Médiateur tout en fermeté dans la crise centrafricaine, chef d’une armée déployée en temps et en nombre au Nord-Mali, empêcheur de tourner en rond à la tribune de la Cedeao… Le président tchadien, Idriss Déby Itno, est sur tous les fronts.

Idriss Déby et son homologue nigérien, Mahamadou Issoufou, le 24 janiver à Niamey. © Boureima Hama/AFP

Idriss Déby et son homologue nigérien, Mahamadou Issoufou, le 24 janiver à Niamey. © Boureima Hama/AFP

Publié le 21 mars 2013 Lecture : 5 minutes.

Le colonel Kadhafi, il souhaitait le voir partir, mais par la grande porte. Lorsque le « Guide » d’une Libye déchirée défiait encore son peuple et la pluie de bombes de l’Otan, le président tchadien, Idriss Déby Itno, ne cachait pas ses inquiétudes quant aux conséquences de cette guerre. Inquiétudes, d’abord, concernant le pillage des arsenaux libyens par les terroristes d’Al-Qaïda au Maghreb islamique (Aqmi) qui ne manqueraient pas cette occasion de s’approvisionner en armes lourdes, missiles sol-air compris. Inquiétudes, ensuite, quant à l’instabilité de la « Libye nouvelle », dont les autorités ne contrôleraient, selon Déby, ni le territoire ni les frontières.

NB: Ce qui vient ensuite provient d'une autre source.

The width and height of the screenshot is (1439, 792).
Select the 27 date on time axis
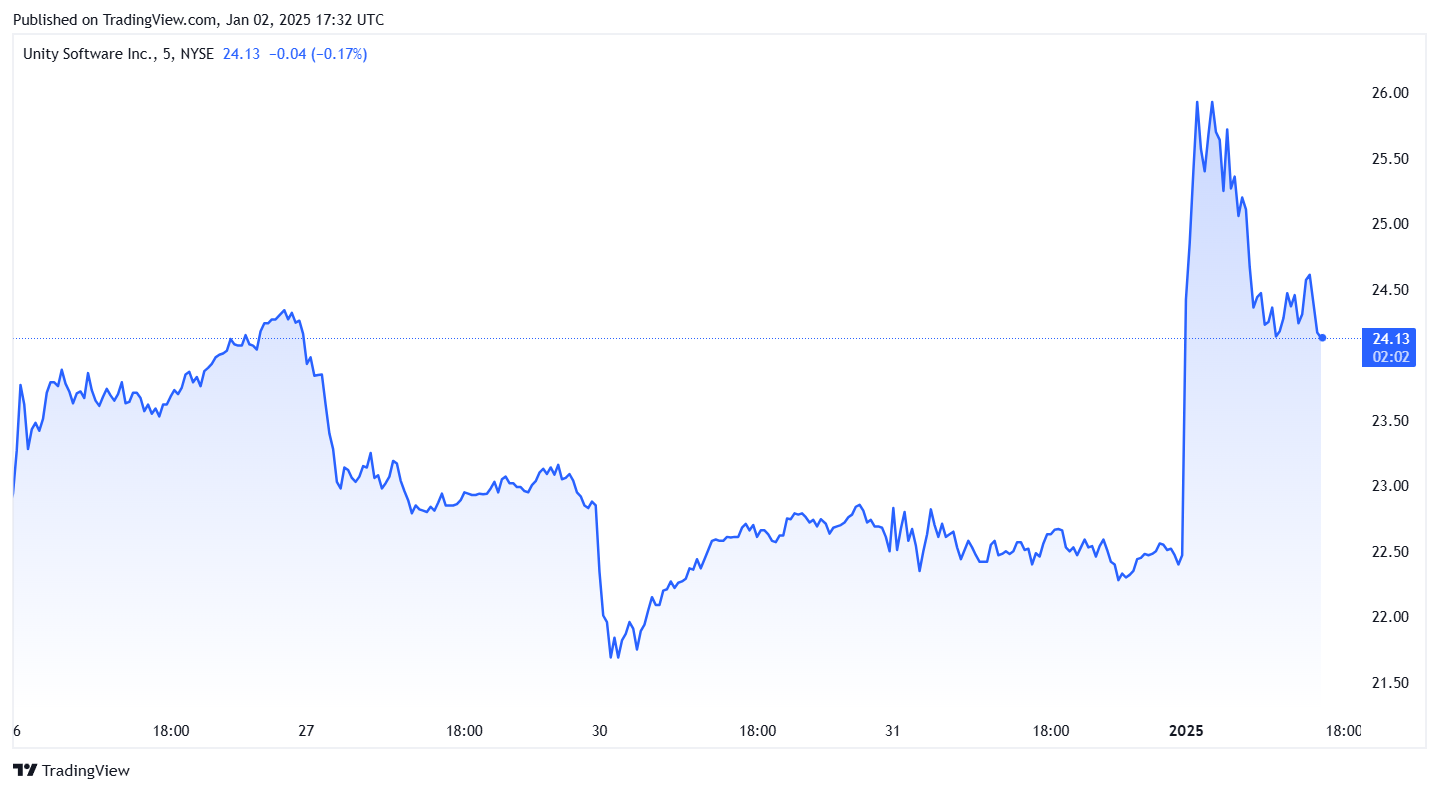306,731
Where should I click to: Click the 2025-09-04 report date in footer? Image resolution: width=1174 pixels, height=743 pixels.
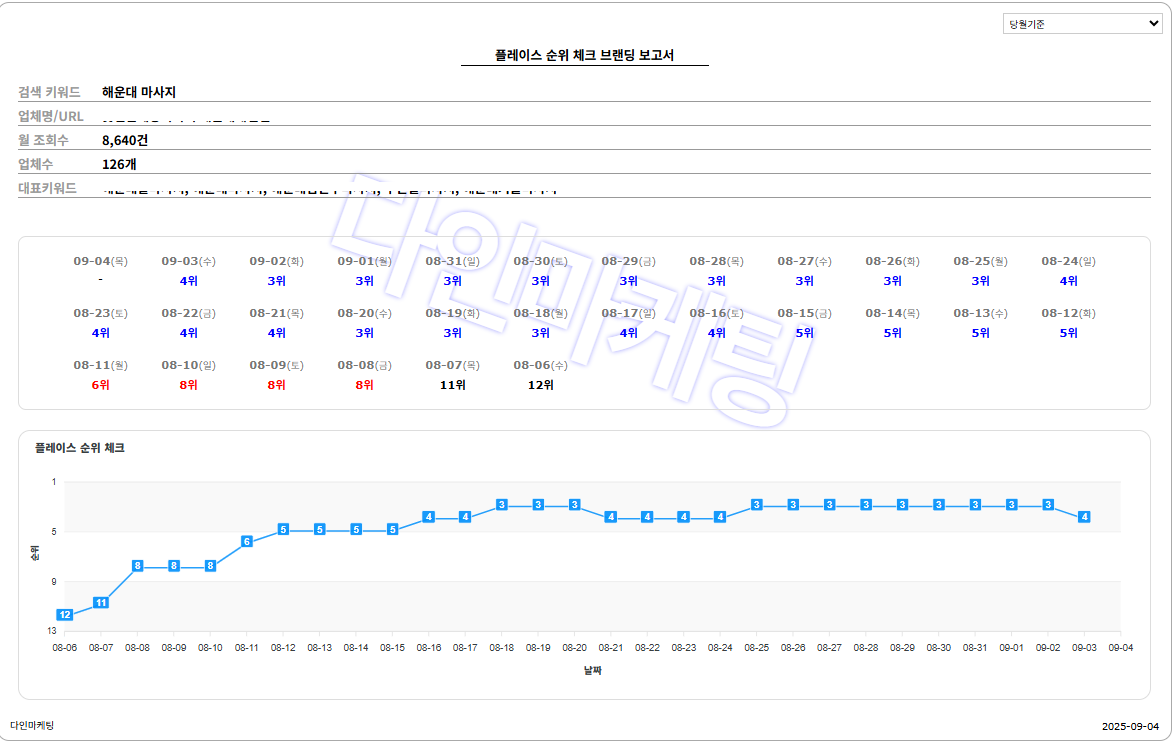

« En tant que président de la Cen-Sad [Communauté des États sahélo-sahariens, NDLR], Idriss Déby Itno a eu raison de tirer la sonnette d’alarme, précise Roland Marchal, chercheur au Centre national de la recherche scientifique (CNRS), spécialiste du Tchad et du Soudan. L’Union africaine avait aussi fait part de ses inquiétudes et proposé des solutions politiques qui n’ont jamais été testées par les Occidentaux. » La position du français Nicolas Sarkozy était, elle, sans appel : pas de solution négociée, éviction de Kadhafi à tout prix. « Je crois que l’Histoire me donnera raison », assurait Idriss Déby Itno à J.A. en décembre 2011.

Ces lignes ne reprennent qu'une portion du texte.